E o rapaz mais que depressa:

- Tout e la Danse.

– Isso, prossegue a garota. ( aqui não lembro das palavras exatas) podia ser Tout, e ela ( se referindo a mim) la Danse.

Aquilo é altamente elogioso e fico muito feliz e achando que talvez meu talento para dança tenha emergido e poderei dançar, dançar e me expressar através da dança como sempre desejei.

Então acontece a coisa mais linda. Estão servindo o bolo. Vindo do meu lado direito, mas no mesmo nível do chão, alguém recebeu sua fatia no prato e essa pessoa, ou a que serve, que permanece indistinta, me passa um prato com uma fatia de bolo do tipo “ noiva”, com pão de ló e várias camadas de glacê. Não sei se o importante era que era um bolo de noiva, ou o fato de que é um dos tipos de bolo que eu mais gosto de comer.

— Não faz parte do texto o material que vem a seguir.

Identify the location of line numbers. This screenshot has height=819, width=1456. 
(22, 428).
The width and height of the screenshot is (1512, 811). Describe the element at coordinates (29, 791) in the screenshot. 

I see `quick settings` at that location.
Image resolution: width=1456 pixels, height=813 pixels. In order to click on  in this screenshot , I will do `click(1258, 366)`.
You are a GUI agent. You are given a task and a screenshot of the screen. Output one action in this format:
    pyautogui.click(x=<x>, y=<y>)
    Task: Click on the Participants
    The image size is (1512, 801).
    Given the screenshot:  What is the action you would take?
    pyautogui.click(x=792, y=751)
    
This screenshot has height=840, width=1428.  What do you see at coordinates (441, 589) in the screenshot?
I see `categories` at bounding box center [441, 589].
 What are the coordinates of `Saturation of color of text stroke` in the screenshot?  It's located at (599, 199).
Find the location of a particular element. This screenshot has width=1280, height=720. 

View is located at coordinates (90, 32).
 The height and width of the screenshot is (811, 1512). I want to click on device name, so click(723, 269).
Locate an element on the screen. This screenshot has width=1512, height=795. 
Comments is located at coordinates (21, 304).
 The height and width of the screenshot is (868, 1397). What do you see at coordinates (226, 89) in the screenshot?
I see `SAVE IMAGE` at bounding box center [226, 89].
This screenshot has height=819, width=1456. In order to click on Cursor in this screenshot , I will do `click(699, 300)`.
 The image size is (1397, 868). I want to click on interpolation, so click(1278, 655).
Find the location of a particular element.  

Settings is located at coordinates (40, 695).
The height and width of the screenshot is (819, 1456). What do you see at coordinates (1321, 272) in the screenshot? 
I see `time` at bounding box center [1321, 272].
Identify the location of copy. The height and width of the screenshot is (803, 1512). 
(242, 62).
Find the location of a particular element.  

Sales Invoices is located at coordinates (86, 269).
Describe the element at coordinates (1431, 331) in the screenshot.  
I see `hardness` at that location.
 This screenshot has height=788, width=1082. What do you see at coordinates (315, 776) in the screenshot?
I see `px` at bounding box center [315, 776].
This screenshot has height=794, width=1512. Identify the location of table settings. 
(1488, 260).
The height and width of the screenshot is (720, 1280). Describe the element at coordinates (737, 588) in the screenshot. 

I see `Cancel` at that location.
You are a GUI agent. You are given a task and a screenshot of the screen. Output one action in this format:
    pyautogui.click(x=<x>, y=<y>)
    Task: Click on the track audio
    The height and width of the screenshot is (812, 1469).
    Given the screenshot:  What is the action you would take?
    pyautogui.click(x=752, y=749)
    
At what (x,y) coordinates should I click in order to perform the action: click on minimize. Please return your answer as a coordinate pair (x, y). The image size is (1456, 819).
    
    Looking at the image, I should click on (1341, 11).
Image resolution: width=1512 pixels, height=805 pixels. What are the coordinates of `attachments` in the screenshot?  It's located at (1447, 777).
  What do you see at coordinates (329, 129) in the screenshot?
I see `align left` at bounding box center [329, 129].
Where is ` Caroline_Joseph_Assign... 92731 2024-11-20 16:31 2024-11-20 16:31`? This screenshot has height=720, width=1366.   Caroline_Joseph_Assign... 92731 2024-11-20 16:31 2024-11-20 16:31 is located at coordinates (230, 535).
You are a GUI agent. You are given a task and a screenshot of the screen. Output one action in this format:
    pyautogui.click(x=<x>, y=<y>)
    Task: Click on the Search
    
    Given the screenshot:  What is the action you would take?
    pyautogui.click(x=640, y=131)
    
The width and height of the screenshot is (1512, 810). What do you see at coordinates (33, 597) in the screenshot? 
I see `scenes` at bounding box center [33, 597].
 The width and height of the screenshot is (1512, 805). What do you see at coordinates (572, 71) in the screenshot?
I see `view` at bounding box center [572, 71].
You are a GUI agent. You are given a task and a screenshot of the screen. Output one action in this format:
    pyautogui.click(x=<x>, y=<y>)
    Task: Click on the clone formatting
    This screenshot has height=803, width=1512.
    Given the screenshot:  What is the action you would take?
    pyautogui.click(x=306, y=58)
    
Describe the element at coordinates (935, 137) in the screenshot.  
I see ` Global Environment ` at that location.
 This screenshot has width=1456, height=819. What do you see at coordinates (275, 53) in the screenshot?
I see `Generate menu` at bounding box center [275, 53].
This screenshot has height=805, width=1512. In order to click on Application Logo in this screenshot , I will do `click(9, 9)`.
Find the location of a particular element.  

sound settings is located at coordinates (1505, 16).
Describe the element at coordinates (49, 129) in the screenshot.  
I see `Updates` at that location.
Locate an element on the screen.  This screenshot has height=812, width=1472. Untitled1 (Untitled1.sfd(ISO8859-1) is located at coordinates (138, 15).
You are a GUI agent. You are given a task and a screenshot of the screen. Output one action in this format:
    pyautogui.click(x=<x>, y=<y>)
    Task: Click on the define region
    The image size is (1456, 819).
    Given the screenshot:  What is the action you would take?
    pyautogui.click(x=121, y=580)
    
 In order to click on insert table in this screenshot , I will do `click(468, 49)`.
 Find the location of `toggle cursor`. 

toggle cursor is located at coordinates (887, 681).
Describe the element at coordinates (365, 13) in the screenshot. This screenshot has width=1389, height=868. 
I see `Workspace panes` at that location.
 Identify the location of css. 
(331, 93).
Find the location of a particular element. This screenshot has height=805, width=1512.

Na hora que recebo o prato, fico uns segundos achando que não é para mim, que eu tenho que passar para outra pessoa, mas então penso:

– Não, é para mim. O bolo é para mim. É a minha fatia de bolo. Minha fatia. 

E segurando a minha fatia de bolo nas mãos, o sonho acaba.

{10 de janeiro de 2011}

Minha fatia. Minha porção. Meu pedaço de satisfação.

Nossa, tão, tão lindo. Queria conseguir usar a beleza dos meus sonhos em alguma coisa, é lindo demais os símbolos que ele sua.